• **EXERCISE OBJECTIVE**:
Using "computer" as the search string, find the matching lines below and copy them.

START GIVEN DATA

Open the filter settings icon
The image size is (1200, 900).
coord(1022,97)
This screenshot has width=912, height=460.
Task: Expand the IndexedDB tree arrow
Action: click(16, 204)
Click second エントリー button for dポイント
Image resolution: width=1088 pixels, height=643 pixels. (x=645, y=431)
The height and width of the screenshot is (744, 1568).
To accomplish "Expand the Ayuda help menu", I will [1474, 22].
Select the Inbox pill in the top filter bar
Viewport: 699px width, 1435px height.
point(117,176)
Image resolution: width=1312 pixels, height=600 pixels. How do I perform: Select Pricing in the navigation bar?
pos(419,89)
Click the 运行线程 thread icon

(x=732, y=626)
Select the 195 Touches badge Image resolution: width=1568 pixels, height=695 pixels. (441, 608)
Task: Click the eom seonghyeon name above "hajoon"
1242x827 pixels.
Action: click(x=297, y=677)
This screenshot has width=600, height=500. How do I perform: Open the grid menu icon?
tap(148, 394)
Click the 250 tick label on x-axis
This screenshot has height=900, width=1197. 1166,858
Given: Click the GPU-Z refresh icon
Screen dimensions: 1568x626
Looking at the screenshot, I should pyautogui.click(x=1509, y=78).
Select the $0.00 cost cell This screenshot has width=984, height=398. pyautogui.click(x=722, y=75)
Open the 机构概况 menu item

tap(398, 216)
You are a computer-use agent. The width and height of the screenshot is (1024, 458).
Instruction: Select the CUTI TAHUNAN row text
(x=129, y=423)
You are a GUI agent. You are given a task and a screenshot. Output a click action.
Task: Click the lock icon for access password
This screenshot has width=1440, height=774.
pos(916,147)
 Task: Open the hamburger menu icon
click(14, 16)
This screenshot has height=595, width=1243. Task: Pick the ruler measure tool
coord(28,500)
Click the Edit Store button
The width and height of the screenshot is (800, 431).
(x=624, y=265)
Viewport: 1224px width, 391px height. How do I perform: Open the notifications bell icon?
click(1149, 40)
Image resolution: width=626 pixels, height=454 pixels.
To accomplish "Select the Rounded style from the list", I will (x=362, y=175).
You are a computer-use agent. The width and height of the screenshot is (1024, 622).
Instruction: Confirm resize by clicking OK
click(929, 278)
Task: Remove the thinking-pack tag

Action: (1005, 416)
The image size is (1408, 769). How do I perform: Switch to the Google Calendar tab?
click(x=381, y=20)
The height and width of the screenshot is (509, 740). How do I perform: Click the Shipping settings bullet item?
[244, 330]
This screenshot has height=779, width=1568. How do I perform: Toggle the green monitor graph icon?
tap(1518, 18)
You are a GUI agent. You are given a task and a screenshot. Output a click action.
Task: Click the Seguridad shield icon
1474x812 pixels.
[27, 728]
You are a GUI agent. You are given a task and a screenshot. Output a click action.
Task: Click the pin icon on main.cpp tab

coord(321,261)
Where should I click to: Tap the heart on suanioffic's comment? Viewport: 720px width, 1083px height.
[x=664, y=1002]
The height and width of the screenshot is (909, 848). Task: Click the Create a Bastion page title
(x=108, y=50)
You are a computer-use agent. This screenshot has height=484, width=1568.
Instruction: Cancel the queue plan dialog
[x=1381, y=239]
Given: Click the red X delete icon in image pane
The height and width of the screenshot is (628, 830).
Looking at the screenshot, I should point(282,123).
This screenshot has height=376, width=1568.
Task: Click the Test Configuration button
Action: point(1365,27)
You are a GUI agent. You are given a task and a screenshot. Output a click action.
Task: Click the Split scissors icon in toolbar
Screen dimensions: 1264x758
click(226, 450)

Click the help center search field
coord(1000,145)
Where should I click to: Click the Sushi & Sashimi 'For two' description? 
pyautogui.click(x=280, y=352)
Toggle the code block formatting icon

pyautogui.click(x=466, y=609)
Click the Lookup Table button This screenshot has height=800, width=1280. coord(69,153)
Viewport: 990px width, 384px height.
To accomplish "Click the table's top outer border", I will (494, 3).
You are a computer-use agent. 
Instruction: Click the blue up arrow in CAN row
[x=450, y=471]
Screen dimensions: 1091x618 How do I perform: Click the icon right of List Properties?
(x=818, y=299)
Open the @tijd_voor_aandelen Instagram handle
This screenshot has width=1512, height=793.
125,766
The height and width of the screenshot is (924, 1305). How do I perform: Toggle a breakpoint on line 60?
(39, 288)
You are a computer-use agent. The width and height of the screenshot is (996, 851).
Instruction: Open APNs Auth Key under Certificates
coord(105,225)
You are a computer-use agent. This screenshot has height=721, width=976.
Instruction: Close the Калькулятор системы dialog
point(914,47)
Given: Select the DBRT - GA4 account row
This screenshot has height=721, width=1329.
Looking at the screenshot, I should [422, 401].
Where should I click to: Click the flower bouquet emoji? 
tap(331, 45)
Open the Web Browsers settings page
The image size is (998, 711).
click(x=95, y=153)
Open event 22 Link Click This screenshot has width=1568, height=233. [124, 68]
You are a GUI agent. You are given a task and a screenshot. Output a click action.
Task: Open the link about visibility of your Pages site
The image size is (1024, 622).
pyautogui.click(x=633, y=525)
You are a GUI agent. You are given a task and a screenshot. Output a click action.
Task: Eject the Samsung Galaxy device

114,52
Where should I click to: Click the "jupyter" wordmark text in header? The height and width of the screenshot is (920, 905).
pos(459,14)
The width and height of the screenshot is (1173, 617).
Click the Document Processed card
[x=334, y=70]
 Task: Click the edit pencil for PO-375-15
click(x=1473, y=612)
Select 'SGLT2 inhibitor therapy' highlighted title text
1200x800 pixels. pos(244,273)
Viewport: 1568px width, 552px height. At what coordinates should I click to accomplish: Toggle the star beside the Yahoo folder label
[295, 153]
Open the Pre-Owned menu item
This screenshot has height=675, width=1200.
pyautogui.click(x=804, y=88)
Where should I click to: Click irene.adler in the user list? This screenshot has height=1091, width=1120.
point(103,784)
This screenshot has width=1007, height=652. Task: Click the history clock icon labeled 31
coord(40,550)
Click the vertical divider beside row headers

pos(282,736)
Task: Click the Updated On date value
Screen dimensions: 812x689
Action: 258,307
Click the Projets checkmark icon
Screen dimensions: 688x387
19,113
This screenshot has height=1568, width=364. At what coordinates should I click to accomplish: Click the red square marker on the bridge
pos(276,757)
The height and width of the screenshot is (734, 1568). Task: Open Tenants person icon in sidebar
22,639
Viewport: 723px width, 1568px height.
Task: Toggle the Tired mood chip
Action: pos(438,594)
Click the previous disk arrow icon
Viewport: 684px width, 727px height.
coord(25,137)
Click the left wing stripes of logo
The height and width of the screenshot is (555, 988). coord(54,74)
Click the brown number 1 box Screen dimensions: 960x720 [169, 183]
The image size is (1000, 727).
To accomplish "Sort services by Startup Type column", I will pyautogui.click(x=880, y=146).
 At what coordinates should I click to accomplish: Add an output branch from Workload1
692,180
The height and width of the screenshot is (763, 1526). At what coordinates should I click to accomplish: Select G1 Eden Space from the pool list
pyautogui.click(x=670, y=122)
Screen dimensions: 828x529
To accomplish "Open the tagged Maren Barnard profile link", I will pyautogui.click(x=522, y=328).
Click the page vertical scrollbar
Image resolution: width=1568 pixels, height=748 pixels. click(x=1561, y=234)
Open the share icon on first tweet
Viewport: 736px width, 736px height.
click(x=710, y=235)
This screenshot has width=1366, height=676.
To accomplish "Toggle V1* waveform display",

END GIVEN DATA

• **ANSWER BOX**:
You are a computer-use agent. The width and height of the screenshot is (1024, 458).
You are a computer-use agent. The width and height of the screenshot is (1024, 622).
You are a computer-use agent. This screenshot has height=484, width=1568.
You are a computer-use agent. 
You are a computer-use agent. The width and height of the screenshot is (996, 851).
You are a computer-use agent. This screenshot has height=721, width=976.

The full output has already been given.